His bike is his only mode of transportation, and he used it to get from his tent to Marina Park on Jan. 23 to meet up where volunteers from Cecil County's 703 Chapter of the Purple Heart, Rising Sun and Maryland's Boy Scout Troop 28 were passing out clothing and hot meals to North East and Elkton's  homeless population.

Taylor leaves them momentarily, limping and doubled over clutching his lower back, to go to the Port-A-Potties located across the basketball court from where the volunteers have set up shop. When he returns, he is offered a cup of coffee and a grilled cheese sandwich. However, he refuses because he has just thrown up from the pain medicine he took to aid his aching liver.

"I'm trying to stay sober. But every day for a week now I've been blowing it, every day," Taylor said. "I think I drink when I get a little down."

Born in Pennsylvania, he said he skipped town in the mid 80s and fled to Arizona after violating parole for armed robbery. He tried to make a living as a manual laborer there, but

it just was not enough to make ends meet. He started dealing drugs, he said, which quickly spiraled into a full-blown heroin addiction, Taylor said. After serving time for selling narcotics and for another armed robbery it was time to come back to the East Coast. He moved to Maryland.

Taylor has been homeless since last August. He had been living with a friend and his wife, but he moved out over escalating arguments with his wife over his drinking habits. He decided to leave and got himself a tent.

Volunteers from the Military Order of the Purple Heart and Boy Scouts traveled to three different locations: in North East, Marina Park and the parking lot of Happy 40 in Elkton. These areas are all known as being in close proximity to "tent cities," wooded areas or acreage where some of the area's homelessness population resides.

John Stricklett, a commander in MORP in Aberdeen, helped to organize the project. It was the group's first public event since it begun in July.

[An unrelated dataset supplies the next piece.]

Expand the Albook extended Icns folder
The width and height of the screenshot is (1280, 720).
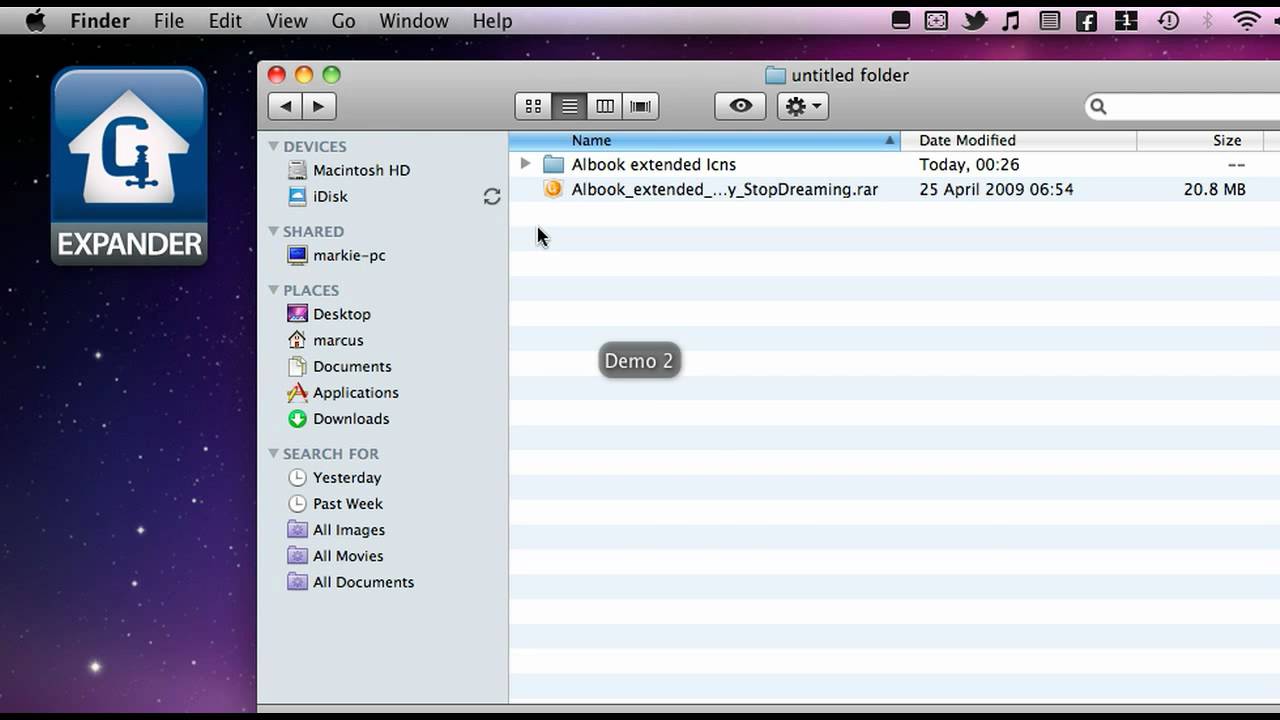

In the week leading up to the event, Stricklett said he personally walked through parts of the "tent cities" telling people about the opportunity to pick up free food and clothing.

He said each camp is known to draw in different crowds of people. In Marina Park for example, one side of the park attracts drug addicts and alcoholics, while the other side is where the clean and generally downtrodden reside, he said.

The volunteers started the day at 9 a.m. at the Food Lion. They unloaded several pickup trucks full of blankets, sweaters, shirts, shoes and other clothing suitable for surviving frigid winter temperatures. Twelve volunteers from Troop 28, six parents and six kids, also set up a small propane grill where they passed out grilled cheese sandwiches and cups of soup.

The group was met with smaller numbers at Food Lion and Happy 40's; Marina Park drew in the largest crowd — over a dozen people.

For nearly two hours men and women arrived to the park to fill trash bags and suitcases with as much clothing and blankets as they could. Stricklett also passed out batteries and propane, essentials viewed as hot commodities especially during winter months.

Taylor heard about the volunteering from a friend, and he came out to Marina Park to pick his freind up up a tank of propane to use for heating. Using propane makes him nervous, so he would rather stick to non-combustible materials, he said.             Taylor said his tent actually stays warm enough just by using glue and duct tape.

Stricklett said he plans on coming back to Marina Park every week to pass out more supplies, as every day from 4 to 5 p.m. at the park, Net Ministries, a local church, serves dinner to the homeless who live there. He also plans to hold more clothing drives in the future, hopefully two to three times a year.

"Normally, you think of a homeless person as someone who sleeps in a cardboard box in a doorway," Stricklett said. "It's not like that over here."

Taylor said he is grateful for the meager supplies he can take back to his and his friends' tent.

"It's hard on people's pockets right now," he said. "Everyone is facing the pinch and when someone does something like this it's extra special."